An earthquake struck Japan’s Fukushima prefecture this morning, location of the crippled Fukushima Daiichi nuclear power plant that Prime Minister Shinzo Abe ordered scrapped a day earlier.

The US Geological Survey says the quake measured 5.3 on the American scale and a 5.8 according to the Japan Meteorological Agency.  The epicenter was 20 kilometers beneath the surface.

Japanese Prime Minister Shinzo Abe had earlier donned a radiation suit and taken a tour of the Fukushima site.  After three hours, he ordered the Tokyo Electric Power Company (TEPCO) to decommission the entire site, including shutting down the functioning fifth and sixth reactors.

“I told (TEPCO) to ensure decommissioning of reactors No. 5 and 6 so that they can concentrate more on dealing with the accident,” Abe said at the plant's emergency command center.

A pressing issue is dealing with leaking radioactive water that had been used to cool the nuclear waste pools.  It’s being stored in an array of 1,000 hastily built tanks that are leaking into the Pacific Ocean. 

Abe had vowed to the International Olympic Committee that the Fukushima disaster would not affect Japan’s ability to host the 2020 Summer Games in Tokyo.

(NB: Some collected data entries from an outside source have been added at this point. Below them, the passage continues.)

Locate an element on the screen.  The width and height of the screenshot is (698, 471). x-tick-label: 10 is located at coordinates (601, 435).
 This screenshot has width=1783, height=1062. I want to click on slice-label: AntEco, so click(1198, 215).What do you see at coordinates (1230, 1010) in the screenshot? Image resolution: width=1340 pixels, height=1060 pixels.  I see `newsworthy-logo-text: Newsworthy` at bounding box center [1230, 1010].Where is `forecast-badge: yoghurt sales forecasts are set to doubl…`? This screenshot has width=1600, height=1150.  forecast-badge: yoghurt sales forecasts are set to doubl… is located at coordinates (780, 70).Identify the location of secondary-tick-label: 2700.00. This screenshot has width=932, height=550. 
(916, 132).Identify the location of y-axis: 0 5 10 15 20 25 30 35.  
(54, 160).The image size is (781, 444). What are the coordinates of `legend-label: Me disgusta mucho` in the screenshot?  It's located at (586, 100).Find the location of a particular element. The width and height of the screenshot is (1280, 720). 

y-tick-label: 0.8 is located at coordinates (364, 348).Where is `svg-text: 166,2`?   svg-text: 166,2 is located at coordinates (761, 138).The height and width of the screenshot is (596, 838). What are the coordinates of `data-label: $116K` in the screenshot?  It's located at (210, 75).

On 11 March 2011, the strongest earthquake ever recorded in Japan, a 9.0 struck in the ocean off the Northeast coast, causing all sorts of damage.  It was followed by an enormous tsunami that destroyed the cooling system at Fukushima Daiichi.  Three reactor cores melted through the bottom of their containment vessels and a hydrogen explosion damaged a fourth reactor.  The No. 5 and 6 reactors were allowed to operate so TEPCO would have an asset on its balance sheet.